Tuesday, December 18, 2012


1 comment:

123 said...

"America does have a long-run budget problem, thanks to our aging population and the rising cost of health care. However, the current deficit has nothing to do with that problem, and says nothing at all about the sustainability of our social insurance programs. Instead, it mainly reflects the depressed state of the economy — a depression that would be made even worse by attempts to shrink the deficit rapidly."

The Fiscal Cliff and the President's proposed solution is focused on the annual deficit. "Right now, given reasonable estimates of likely future growth and inflation, we would have a stable or declining ratio of debt to G.D.P. even if we had a $400 billion deficit." (As a comparison, federal debt was higher at the end of the Clinton years than at the beginning but because gross domestic product rose over those eight years, the ratio of debt to G.D.P. fell dramatically from 49 to 33 percent.)

The remaining $600 billion is completely attributable to the depressed economy. "First of all, the weakness of the economy has led directly to lower revenues; when G.D.P. falls, the federal tax take falls too, and in fact always falls substantially more in percentage terms.
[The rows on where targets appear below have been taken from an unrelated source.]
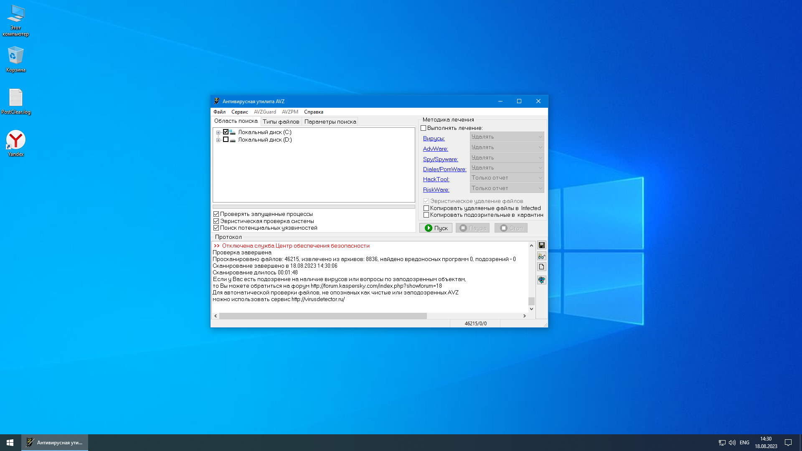This screenshot has height=451, width=802.
Task: Click the system tray volume icon
Action: point(732,443)
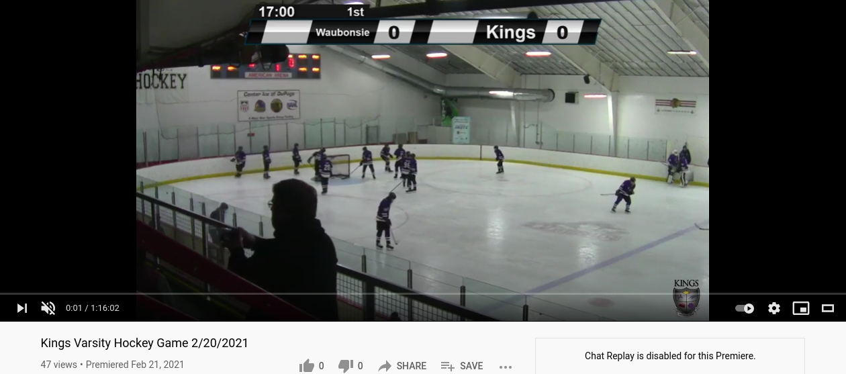
Task: Dislike the video with thumbs down
Action: click(x=346, y=366)
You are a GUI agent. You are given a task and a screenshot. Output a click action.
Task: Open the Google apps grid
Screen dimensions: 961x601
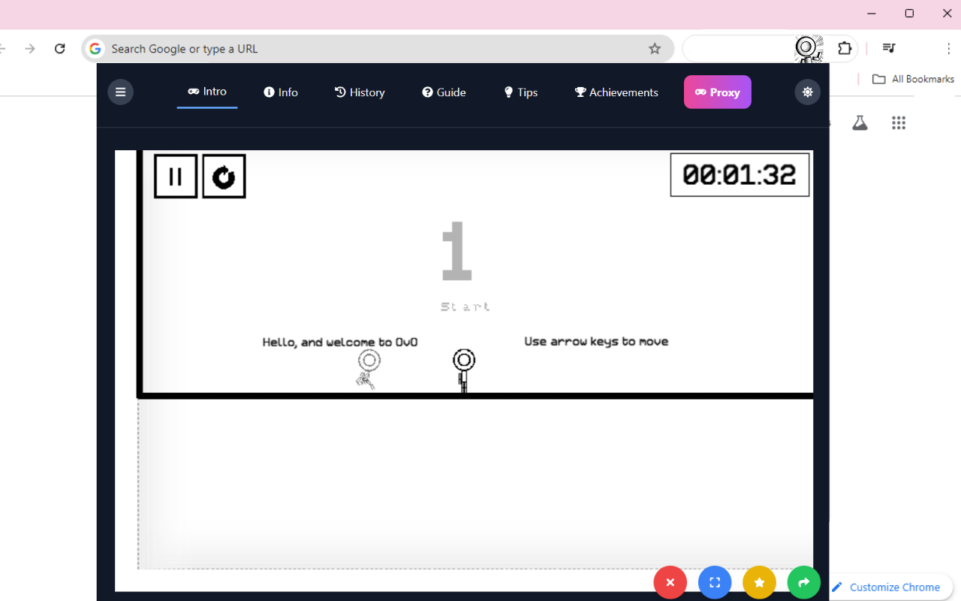(898, 122)
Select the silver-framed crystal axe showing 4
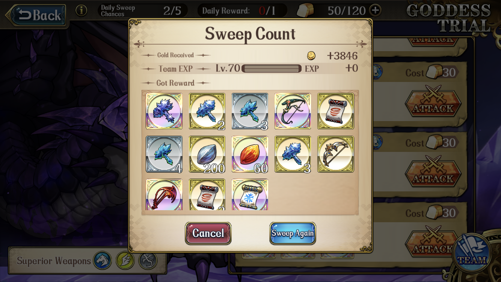 (x=164, y=154)
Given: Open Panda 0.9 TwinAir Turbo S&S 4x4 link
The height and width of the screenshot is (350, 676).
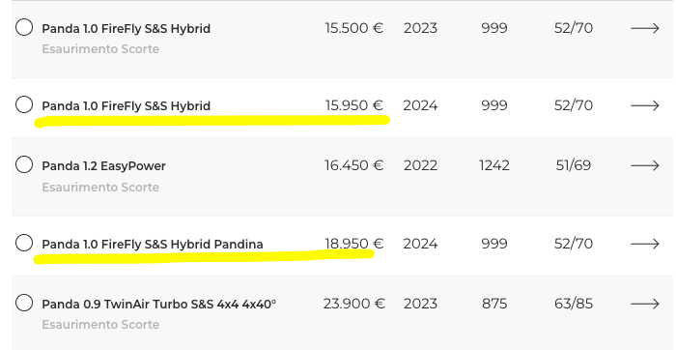Looking at the screenshot, I should tap(158, 305).
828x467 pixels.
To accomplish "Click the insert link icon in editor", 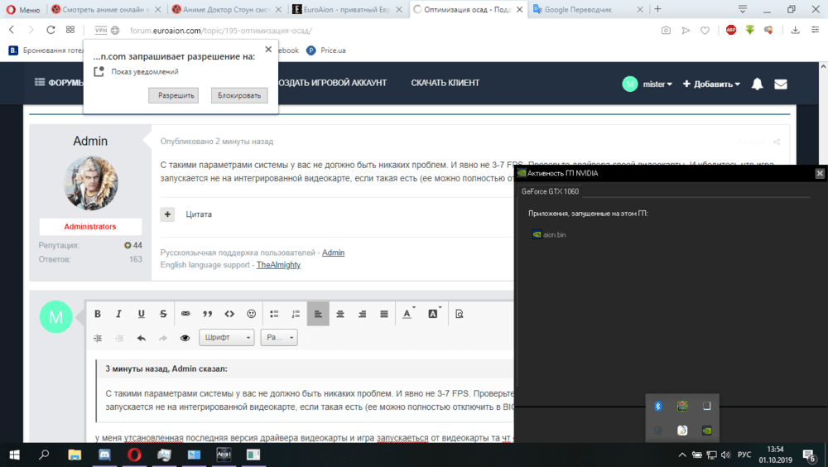I will point(185,314).
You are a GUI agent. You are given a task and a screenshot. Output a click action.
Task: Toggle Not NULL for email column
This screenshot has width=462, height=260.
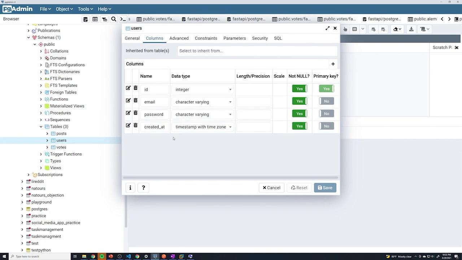(x=300, y=101)
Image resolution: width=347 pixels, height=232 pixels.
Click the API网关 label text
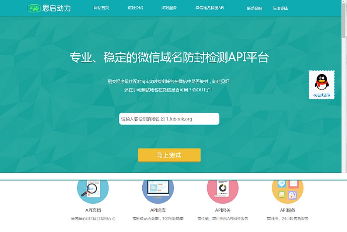pyautogui.click(x=222, y=210)
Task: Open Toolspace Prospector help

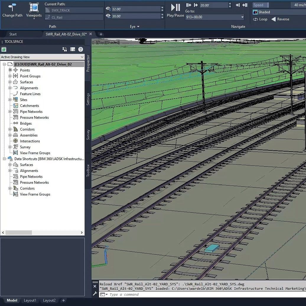Action: [x=80, y=49]
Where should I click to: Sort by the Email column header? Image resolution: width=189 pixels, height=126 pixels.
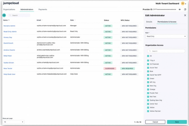[39, 20]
On top of that, revenue is temporarily depressed by tax breaks, notably the payroll tax cut, that have been put in place to support the economy but will be withdrawn as soon as the economy is stronger (or, unfortunately, even before then). If you do the math, it seems likely that full economic recovery would raise revenue by at least $450 billion. Meanwhile, the depressed economy has also temporarily raised spending, because more people qualify for unemployment insurance and means-tested programs like food stamps and Medicaid. A reasonable estimate is that economic recovery would reduce federal spending on such programs by at least $150 billion."
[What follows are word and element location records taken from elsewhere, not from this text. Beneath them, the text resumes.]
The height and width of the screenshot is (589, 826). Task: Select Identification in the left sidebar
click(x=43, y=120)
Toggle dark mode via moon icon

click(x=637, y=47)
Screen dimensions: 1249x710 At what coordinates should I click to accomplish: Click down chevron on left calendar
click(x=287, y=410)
The increasing cost of entitlement programs and defense is an entirely different question. Medicare and Medicaid costs would have benefited from a better health care fix than Republicans and Libertarians allowed, though there is still the possibility that some of the cost-cutting feature of the ACA will work. Social Security is solvent as long as we can deal with the relatively short-term expansion of need handling the Baby Boomers. In both cases, it's the demographic bulge that is the problem, not the long-term viability or structure of the programs.

The good part of the total debt story is that the vast majority of that money is owed by America to Americans, not to China. China is the largest single lender and the debt of our that it holds is equal to the debt we owe all others, but we're still masters of our own destiny, so to speak, especially since we have our own currency (unlike Greece and Spain).

(Besides, when I owe you a $1 billion it's my problem, when I owe you $1 trillion it's your problem.)